Some commenters have cited this as further proof that the US economy has been characterized by an insufficiency of demand for the past three years. Kevin Drum asks for a better understanding of the specific reasoning behind that inference, however. Kevin is a very smart guy, and generally understand economics better than most people. He writes:
Sadly, neither Glasner, Sumner, nor Krugman explain in terms someone like me can understand why this correlation implies that aggregate demand is what's behind our economic woes. I feel a bit like a dummy, since they seem to expect this to be obvious, but hopefully someone out there in the econ blogosphere will take pity and explain this in laymen's terms.
Kevin, I think that you’re smarter than you give yourself credit for in this case. The reason it doesn’t seem obvious to you that this is evidence that the US economy is facing a shortfall of demand is because it’s not. Not by itself, anyway.
Think of it like this. Normally, when stock market investors think that inflation is rising, there are two conflicting reactions. First comes a jump for joy, because rising prices mean rising profits for the companies represented in the NYSE. But next comes a depressed reality check, as stock market investors realize that inflation rising means that the Fed is likely to raise interest rates, which tells them that maybe stocks are not going to be the best way to get a good rate of return in the future.
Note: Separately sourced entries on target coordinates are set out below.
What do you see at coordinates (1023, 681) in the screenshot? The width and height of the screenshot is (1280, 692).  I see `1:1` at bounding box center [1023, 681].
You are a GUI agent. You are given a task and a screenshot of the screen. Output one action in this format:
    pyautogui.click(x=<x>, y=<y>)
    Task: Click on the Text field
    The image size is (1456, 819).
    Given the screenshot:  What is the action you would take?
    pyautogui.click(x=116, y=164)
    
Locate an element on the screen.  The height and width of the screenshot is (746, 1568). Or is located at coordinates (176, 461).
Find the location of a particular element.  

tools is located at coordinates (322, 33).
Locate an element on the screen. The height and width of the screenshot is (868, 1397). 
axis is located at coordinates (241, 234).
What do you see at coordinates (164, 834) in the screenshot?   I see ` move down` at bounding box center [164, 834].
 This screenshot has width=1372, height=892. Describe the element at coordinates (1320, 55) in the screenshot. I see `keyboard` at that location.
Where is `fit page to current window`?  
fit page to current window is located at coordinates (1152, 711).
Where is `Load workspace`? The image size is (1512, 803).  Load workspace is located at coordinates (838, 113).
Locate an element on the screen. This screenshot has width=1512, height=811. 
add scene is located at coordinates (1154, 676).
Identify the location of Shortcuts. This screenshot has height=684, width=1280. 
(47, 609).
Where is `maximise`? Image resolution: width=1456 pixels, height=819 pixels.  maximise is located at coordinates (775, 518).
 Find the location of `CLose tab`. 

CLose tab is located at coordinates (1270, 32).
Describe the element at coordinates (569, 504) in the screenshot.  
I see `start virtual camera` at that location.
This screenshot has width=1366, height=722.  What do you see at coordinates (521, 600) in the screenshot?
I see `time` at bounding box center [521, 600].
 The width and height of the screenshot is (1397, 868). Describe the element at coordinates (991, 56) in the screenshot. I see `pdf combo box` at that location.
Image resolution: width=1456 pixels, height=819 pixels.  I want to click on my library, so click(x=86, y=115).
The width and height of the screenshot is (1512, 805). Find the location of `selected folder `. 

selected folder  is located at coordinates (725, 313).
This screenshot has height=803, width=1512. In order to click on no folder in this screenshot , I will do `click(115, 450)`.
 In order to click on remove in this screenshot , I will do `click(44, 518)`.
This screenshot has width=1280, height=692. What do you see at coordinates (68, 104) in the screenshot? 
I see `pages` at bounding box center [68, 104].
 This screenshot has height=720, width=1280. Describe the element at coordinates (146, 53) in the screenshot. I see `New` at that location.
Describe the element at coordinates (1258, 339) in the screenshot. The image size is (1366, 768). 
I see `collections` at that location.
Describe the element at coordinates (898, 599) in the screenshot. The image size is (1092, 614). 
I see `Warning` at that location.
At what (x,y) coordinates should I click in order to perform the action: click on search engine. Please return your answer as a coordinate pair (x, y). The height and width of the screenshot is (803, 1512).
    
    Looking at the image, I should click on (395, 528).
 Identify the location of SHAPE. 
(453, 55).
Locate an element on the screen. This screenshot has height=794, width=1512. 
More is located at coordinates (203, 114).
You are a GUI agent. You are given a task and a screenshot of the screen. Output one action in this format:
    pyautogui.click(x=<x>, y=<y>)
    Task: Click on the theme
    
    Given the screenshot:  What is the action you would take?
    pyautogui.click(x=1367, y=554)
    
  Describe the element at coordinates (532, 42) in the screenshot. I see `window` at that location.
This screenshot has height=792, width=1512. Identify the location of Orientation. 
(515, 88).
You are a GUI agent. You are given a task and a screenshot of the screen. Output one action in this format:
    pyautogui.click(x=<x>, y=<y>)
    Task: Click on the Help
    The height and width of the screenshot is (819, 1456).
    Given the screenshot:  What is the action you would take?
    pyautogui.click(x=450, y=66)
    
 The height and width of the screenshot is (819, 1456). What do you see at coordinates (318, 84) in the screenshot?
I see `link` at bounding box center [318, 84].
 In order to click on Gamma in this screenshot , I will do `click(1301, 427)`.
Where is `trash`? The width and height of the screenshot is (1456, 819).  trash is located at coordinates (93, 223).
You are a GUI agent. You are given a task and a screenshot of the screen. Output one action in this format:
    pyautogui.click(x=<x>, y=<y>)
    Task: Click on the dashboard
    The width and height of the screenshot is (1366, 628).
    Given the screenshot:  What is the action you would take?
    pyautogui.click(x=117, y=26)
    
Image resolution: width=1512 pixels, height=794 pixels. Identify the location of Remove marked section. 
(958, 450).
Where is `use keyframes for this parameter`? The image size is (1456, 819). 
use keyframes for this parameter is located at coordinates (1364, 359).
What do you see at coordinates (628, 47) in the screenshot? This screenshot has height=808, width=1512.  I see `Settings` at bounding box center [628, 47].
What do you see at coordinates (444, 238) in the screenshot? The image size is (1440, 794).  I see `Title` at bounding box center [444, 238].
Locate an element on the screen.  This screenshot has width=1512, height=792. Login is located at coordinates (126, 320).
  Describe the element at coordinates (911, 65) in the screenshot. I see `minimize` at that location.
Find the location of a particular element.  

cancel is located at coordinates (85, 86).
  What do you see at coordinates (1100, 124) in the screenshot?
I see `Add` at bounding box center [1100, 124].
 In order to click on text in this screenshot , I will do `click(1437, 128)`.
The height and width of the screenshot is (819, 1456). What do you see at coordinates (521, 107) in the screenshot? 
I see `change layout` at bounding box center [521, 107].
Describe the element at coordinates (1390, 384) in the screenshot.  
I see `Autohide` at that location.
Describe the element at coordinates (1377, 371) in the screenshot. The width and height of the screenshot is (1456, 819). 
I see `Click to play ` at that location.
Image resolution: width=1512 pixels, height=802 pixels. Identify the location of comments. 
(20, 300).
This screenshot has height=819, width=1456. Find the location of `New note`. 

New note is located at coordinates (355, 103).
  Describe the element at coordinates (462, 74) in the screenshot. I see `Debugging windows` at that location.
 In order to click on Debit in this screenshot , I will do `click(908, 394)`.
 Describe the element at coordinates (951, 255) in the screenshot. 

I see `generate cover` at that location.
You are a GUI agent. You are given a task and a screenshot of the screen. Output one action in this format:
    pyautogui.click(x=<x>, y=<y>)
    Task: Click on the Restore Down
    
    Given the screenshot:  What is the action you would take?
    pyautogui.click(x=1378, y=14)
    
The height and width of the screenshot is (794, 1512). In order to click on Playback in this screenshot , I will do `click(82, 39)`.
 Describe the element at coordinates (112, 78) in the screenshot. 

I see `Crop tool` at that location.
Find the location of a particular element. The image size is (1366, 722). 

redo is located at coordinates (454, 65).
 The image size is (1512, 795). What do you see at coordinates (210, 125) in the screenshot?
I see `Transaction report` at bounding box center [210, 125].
These two reactions roughly cancel each other out (sometimes one is bigger, sometimes the other), resulting in no net correlation between inflation expectations and the stock market.
Now, however, things are different. The reason is because the Fed has already pushed interest rates (at least short term rates) as low as they can go. In fact, the Fed would probably have pushed them below zero if that was possible. In other words, the Fed’s target, or optimal interest rate is probably negative.
So in this world where we’re up against the zero lower bound for nominal interest rates, stock market investors only have the first reaction – the jump for joy – when they think that inflation is rising. They don’t have to endure the depressed reality check, because they’re not at all worried about the Fed raising interest rates any time soon. If anything, it just means that the Fed’s optimal interest rate is less negative. But the nominal interest rate, stock market investors reason, is still going to be zero. Since there’s no countervailing effect, the jump for joy rules the day and the stock market goes up with inflation expectations.
The implication is that Glasner’s evidence says something about asset price behavior and the relationship between real and nominal interest rates when we’re up against the zero lower bound on nominal interest rates (which are the conclusions he draws in his paper), but doesn’t really tell us anything more than that. In other words, the strong correlation between inflation expectations and asset prices starting in 2008 is fully explained by the fact that 2008 is when we hit the zero lower bound on nominal interest rates. No other explanation for this correlation is needed. The chart below illustrates.
It's not a coincidence that as soon as the green line (representing nominal short term interest rates, as measured by the 4 week Treasury bill rate) hits zero, the correlation between inflation expectations and asset prices is almost perfect. Starting in 2008 stock market investors no longer had to endure that depressed reality check whenever inflation expectations rose.
Of course, I know that the US economy has been facing insufficient demand for the past 3 years, as surely as I know that the earth revolves around the sun. There is a host of other evidence confirming that (very obvious) assessment of the situation. But I don’t think that this post-2008 correlation between inflation expectations and asset prices is part of that evidence.